Overview of Distributed Data Warehouse
Introduction
Most
companies develop and maintain a single, centralised data warehouse system.
Only corporate headquarters uses an integrated view of the data in the
warehouse, which is integrated across the entire organisation. The corporation
employs a centralised business model. Given the amount of data in the data
warehouse, a single, central store of data makes sense. Even if data could be
integrated, if it were dispersed among multiple local sites, it would be
challenging to access. Politics, economics, and technology are, in essence,
strongly in favour of a single, central data warehouse.
Distributed
Warehouse
When
creating a data warehouse, there are two options: distributed data warehouses
and basic data warehouses. As a result, several companies made the decision to
create flexible, small data marts that are tailored to particular business
sectors. Distributed data warehousing is a type of data warehousing
architecture where data is stored and managed across a network of
decentralized, independent computer systems. This architecture is often used in
organizations with large, distributed databases. The distributed data
warehousing system is more and more popular and useful with the latest
technology. All the business corporations, institutes or any management deals
with a large amount of data so it is not feasible for them to manage it for
that purpose they need to distribute that data for further processes. The data
is stored at different data warehouse sites locally should operate
simultaneously to create one large data processing unit.
Framework
For Distributed Data Warehouses:
Inmon's
Approach
Inmon's
method assumes that data stored in the global and local data warehouses are
mutually exclusive. Data from a local data warehouse is pre-staged at each
local site before being sent to the central global data warehouse, which offers
the global DSS (Decision Support System) functionality.

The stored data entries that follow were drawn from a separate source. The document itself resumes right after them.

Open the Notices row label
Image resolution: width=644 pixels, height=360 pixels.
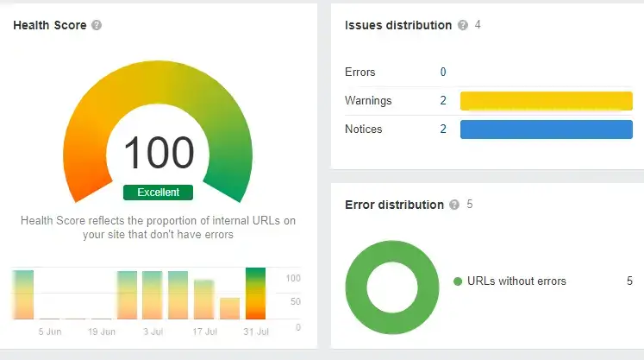(x=363, y=129)
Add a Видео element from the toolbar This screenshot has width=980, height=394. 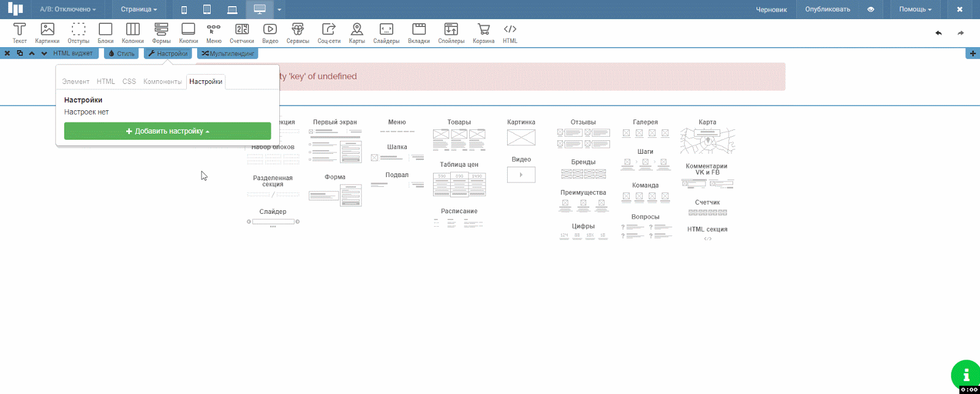click(x=270, y=33)
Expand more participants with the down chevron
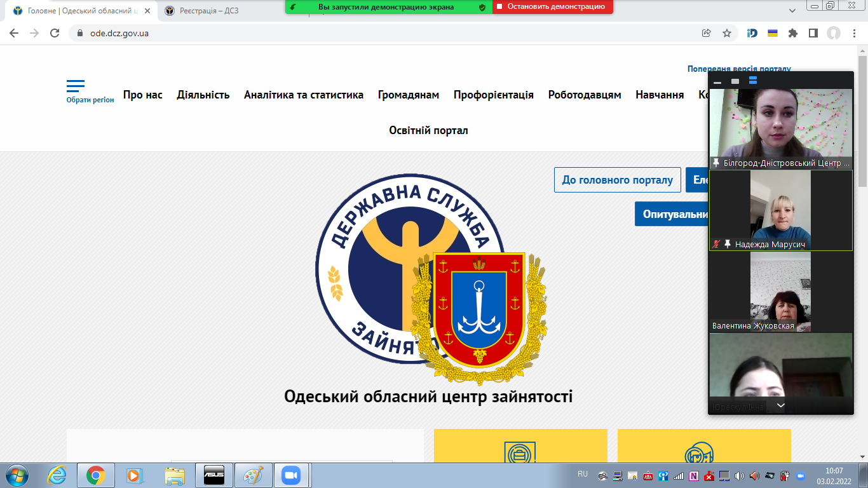868x488 pixels. click(781, 405)
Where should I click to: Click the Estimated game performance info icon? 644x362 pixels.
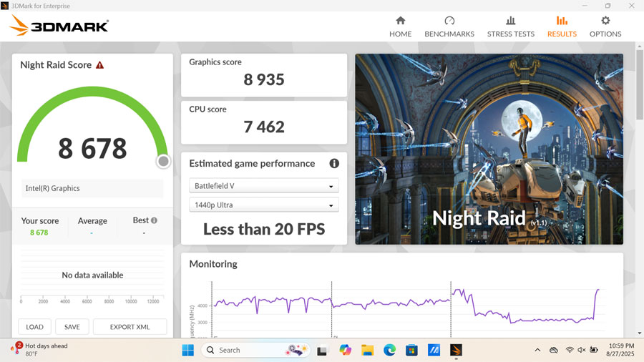[x=333, y=164]
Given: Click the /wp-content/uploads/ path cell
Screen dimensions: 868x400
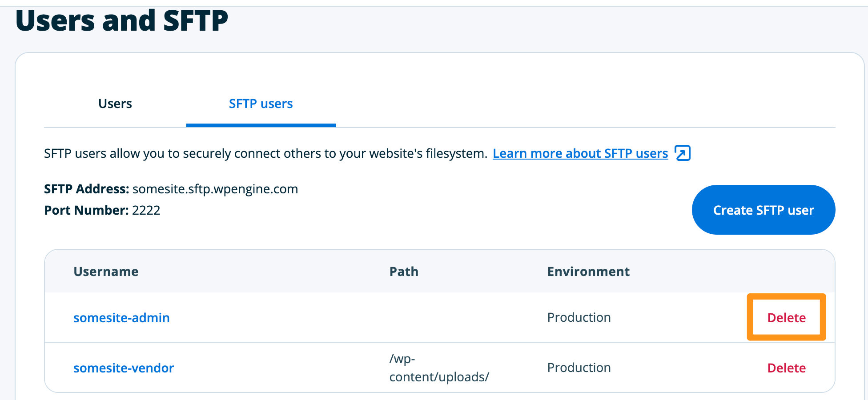Looking at the screenshot, I should (x=438, y=368).
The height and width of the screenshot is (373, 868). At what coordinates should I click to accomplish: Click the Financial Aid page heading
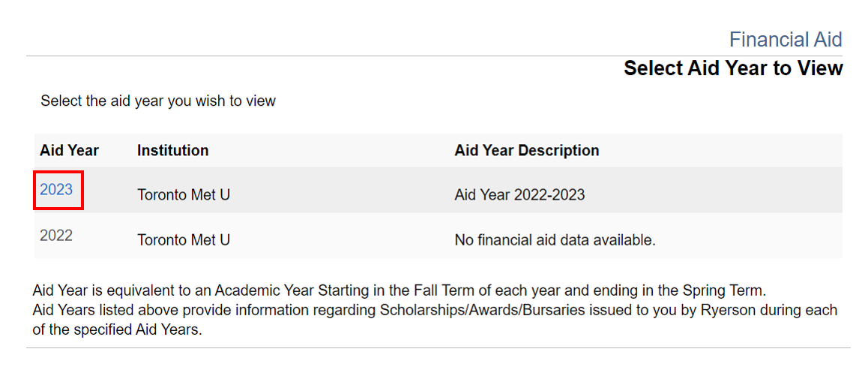pos(786,40)
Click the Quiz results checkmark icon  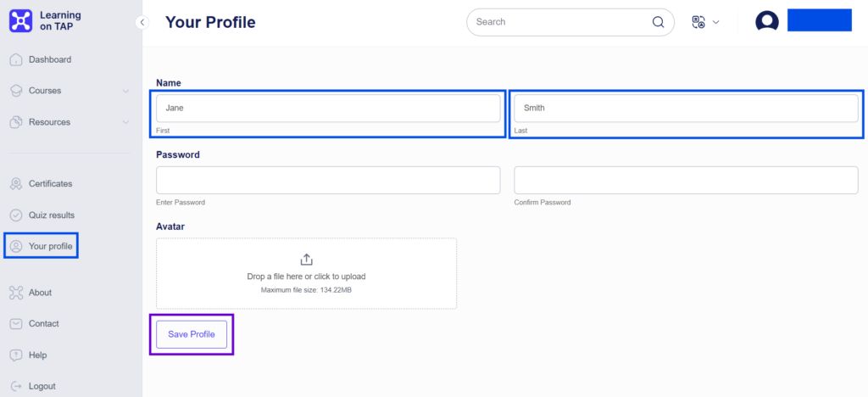(x=15, y=215)
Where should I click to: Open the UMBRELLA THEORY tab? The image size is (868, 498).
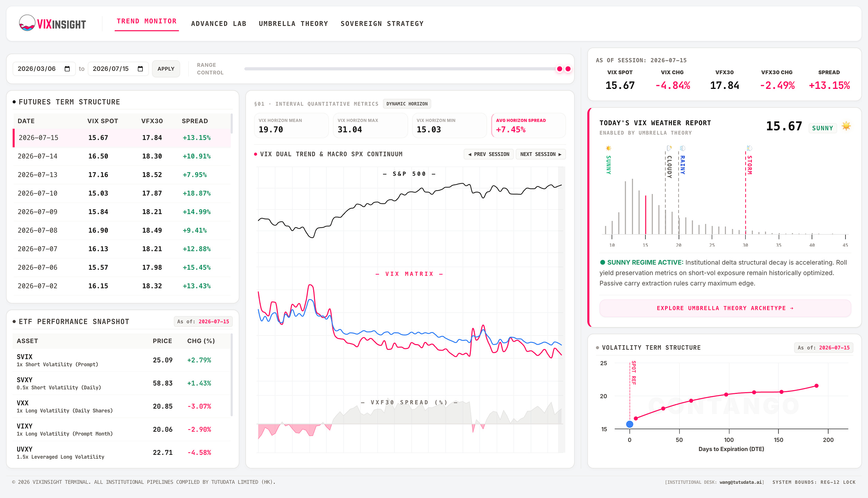(x=293, y=24)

Fig-1: Inmon’s Approach to Distributed
Data Warehouses
Inmon's Approach to Distributed Data Warehouses |
White's
Approach
White's method, commonly
referred to as a "Two-Tier Data Warehouse," combines a decentralised
data mart with a centralised data warehouse. A particular user or user group
will find value in the denormalized and summarised data found in the data mart
or decentralised data mart. White's core data warehouse houses cleansed and
normalised detailed data that is periodically pulled from operational systems.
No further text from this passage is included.